Pria kelahiran 1992 ini mendirikan Rumah Petani indonesia tiga tahun lalu di Jalan Raya Jamali No 118, Desa jamali Kabupaten Cianjur dengan lahan milik sendiri 86 hektar dan masih ditambah lahan para petani mitra.
Setiap tahun Rumah Petani Indonesia mampu memperoduksi sekitar 4,5 ton jagung pipil (3 kali panen) dengan omzet rata-rata Rp1,5 miliar hingga Rp4,5 miliar per tahun.
Bahkan produknya sudah ada yang diekspor ke Amerika Serikat dalam bentuk frozen, walau hanya trial belum sampai satu kontainer. Ekspor belum dilakukan secara langsung masih melalui agensi.
“Kami sedang bersiap untuk mencoba ekspor ke beberapa negara Timur Tengah, seperti Arab Saudi, Bahrain, Uni Emirat Arab dengan target sekitar 100 ton,” ujar Setya.
Tentu perlu kerja keras untuk mencapai itu, karena menurut Setya bisnis jagung di kawasan Cianjur pasarnya masih luas. Untuk kuota jagung di lokal saja, yaitu Cianjur sendiri sebesar 300 ton per hari masih belum bisa terpenuhi.
“Kalau bisnis sayuran di Cianjur bisa kalah karena banyak banget pemainnya.
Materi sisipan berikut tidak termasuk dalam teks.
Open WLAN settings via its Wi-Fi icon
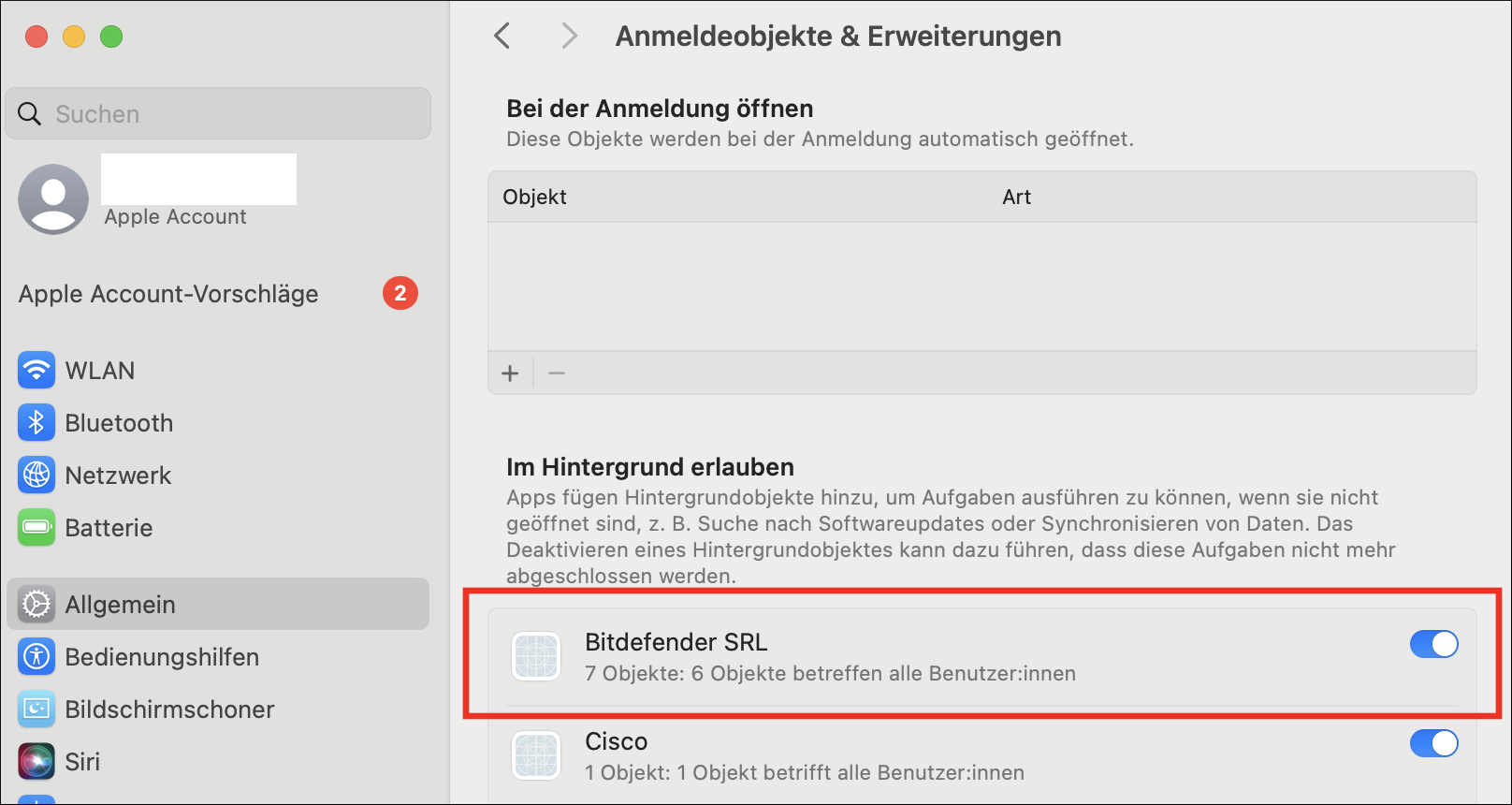 (x=36, y=371)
Lalu, saya cari nih apa sih komoditas yang khas, tidak ada pesaing dan pasarnya luas? Setelah dicari ya, jagung ini. Setelah kami pelajari, memang benar kuota jagung di Cianjur masih 300 ton per hari itu pun tidak terpenuhi, akhirnya saya ambil di jagung,” paparnya.
Ketika ditanya apa kendala apa yang dihadapi petani ialah kebijakan pemerintah yang kerap berupa-rubah, mulai harga jagung dan harga pupuk yang mahal. Harga jagung fluktuatif memudahkan tengkulak untuk bermain. Kalau untuk pupuk subsidi bagi kelompok tani dibatasi satu kuintal, padahal kebutuhan besar.
Selain itu juga pemberian bantuan tidak sesuai peruntukan. Petani cabai dengan lahan luasnya 2.000 meter persegi dikasih traktor, misalnya. Kerap kelompok petani yang mendapatkan bantuan traktor menjualnya kembali setelah dipakai.
“Harusnya traktor bantuan disimpan oleh dinas pertanian dan kemudian bila ada kelompok petani yang membutuhkan tinggal menyewa,” imbuhnya.
Selain itu menurut Setya pemerintah sebaiknya memetakan pasar dulu baru menggerakan program, seperti petani milenial. Jangan sampai pasar tidak ada, justru produk itu dibuat. Misalnya saja, ubi ungu begitu diproduksi malah tidak ada offtaker.
“Ke depan kami juga akan mengembangkan komoditas padi karena Cianjur adalah gudang beras dan tentunya harga menguntungkan petani,” tutupnya (Irvan).